==== ITEMS ====

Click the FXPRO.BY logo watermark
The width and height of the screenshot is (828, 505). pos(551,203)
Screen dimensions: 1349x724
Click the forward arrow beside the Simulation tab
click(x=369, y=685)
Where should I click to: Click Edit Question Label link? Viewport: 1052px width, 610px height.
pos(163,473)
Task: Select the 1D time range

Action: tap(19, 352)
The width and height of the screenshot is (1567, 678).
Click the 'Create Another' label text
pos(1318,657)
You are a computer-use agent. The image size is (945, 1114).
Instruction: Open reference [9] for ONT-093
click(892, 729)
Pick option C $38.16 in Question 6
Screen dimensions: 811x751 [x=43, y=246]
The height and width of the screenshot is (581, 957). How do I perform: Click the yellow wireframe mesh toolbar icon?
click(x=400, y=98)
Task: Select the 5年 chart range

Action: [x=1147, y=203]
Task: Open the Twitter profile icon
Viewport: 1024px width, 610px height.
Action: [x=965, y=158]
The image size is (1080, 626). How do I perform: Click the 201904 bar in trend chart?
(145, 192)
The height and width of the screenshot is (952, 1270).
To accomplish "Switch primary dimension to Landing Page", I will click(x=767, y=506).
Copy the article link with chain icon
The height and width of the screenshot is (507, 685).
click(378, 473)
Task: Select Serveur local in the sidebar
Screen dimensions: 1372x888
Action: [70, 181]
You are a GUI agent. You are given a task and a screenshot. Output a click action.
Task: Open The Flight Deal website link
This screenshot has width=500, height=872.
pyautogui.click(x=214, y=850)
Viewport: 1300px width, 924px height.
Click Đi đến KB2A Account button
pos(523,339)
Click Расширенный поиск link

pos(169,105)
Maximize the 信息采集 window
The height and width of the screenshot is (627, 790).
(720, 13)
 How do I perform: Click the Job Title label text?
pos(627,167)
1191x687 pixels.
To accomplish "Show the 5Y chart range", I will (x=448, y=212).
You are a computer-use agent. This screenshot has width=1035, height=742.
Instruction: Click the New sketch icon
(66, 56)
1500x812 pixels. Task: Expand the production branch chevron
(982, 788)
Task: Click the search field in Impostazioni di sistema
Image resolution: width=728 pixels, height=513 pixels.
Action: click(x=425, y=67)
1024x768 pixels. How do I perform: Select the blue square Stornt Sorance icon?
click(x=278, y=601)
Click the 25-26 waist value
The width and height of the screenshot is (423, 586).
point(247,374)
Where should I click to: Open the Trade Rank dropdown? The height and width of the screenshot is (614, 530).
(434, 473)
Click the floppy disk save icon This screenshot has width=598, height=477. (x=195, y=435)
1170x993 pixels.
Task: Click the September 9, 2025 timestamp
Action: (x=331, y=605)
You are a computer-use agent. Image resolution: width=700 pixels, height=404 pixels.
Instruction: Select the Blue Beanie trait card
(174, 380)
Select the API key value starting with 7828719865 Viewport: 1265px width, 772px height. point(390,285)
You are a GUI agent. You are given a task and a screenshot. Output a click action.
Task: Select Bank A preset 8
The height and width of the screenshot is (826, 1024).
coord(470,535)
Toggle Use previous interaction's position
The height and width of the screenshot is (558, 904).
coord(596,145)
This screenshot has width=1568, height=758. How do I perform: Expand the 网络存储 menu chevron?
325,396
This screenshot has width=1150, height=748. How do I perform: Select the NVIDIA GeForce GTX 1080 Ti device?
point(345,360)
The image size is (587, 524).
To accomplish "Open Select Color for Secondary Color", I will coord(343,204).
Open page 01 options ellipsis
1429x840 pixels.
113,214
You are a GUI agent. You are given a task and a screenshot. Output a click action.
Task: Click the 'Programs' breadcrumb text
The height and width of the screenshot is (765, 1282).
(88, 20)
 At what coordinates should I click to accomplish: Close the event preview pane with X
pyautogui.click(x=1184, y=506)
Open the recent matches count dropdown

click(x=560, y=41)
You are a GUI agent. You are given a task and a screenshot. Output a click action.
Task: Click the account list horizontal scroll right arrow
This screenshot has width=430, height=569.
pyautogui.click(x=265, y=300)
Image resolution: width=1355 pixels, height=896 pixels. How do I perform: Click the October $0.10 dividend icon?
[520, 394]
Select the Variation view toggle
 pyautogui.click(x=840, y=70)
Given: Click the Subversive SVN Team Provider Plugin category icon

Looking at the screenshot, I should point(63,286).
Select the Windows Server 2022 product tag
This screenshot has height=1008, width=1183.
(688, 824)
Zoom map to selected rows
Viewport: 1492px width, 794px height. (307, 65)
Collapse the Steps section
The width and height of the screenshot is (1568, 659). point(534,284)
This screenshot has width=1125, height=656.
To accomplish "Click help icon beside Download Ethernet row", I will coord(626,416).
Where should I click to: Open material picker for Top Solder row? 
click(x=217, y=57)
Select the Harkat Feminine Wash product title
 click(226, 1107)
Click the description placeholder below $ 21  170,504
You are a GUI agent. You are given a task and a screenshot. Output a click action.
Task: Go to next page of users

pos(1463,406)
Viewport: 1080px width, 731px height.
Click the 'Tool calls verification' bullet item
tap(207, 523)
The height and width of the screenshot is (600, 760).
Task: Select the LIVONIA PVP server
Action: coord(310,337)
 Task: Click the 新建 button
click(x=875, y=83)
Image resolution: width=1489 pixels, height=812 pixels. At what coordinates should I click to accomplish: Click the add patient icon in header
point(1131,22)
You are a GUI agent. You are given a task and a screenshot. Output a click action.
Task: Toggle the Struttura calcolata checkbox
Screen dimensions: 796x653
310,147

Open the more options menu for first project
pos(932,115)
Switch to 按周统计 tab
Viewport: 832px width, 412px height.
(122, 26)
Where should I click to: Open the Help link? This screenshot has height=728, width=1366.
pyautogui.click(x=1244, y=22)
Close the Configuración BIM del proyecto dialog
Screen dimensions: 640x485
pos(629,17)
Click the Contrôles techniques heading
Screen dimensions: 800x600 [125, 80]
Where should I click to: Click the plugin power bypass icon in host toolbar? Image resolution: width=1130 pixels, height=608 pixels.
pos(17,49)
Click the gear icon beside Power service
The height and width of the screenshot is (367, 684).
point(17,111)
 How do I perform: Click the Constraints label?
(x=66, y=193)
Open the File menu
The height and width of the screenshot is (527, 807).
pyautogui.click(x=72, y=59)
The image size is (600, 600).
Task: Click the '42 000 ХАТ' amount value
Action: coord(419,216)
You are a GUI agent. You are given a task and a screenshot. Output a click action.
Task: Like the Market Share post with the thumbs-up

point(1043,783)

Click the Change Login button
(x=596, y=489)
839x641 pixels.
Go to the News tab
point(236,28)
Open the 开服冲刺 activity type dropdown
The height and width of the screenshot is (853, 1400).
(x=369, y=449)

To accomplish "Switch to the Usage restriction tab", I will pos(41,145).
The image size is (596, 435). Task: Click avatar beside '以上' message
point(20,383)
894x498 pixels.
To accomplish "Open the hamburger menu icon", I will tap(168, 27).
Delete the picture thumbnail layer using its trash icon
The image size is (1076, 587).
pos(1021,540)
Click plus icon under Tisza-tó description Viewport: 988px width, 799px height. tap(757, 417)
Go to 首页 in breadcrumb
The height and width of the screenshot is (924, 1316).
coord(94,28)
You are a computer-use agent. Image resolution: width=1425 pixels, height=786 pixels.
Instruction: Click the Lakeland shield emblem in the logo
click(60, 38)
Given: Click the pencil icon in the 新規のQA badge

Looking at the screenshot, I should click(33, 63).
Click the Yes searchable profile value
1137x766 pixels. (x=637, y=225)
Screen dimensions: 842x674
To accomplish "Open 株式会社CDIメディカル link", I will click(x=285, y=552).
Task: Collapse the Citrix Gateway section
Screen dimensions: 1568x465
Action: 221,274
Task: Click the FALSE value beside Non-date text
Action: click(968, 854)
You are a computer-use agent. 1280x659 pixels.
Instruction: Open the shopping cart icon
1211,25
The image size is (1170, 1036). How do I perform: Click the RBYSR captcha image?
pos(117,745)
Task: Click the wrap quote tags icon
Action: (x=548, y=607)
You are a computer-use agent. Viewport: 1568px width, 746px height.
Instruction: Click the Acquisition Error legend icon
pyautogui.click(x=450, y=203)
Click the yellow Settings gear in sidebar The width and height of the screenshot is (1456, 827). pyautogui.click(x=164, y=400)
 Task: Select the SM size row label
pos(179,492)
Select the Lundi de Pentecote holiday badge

====

**REQUEST:**
Return the lines of the data above unchanged, beginning with the line containing "The image size is (596, 435)." and continuing through the line containing "pos(1021,540)".

**ANSWER BELOW:**
The image size is (596, 435). Task: Click avatar beside '以上' message
point(20,383)
894x498 pixels.
To accomplish "Open the hamburger menu icon", I will tap(168, 27).
Delete the picture thumbnail layer using its trash icon
The image size is (1076, 587).
pos(1021,540)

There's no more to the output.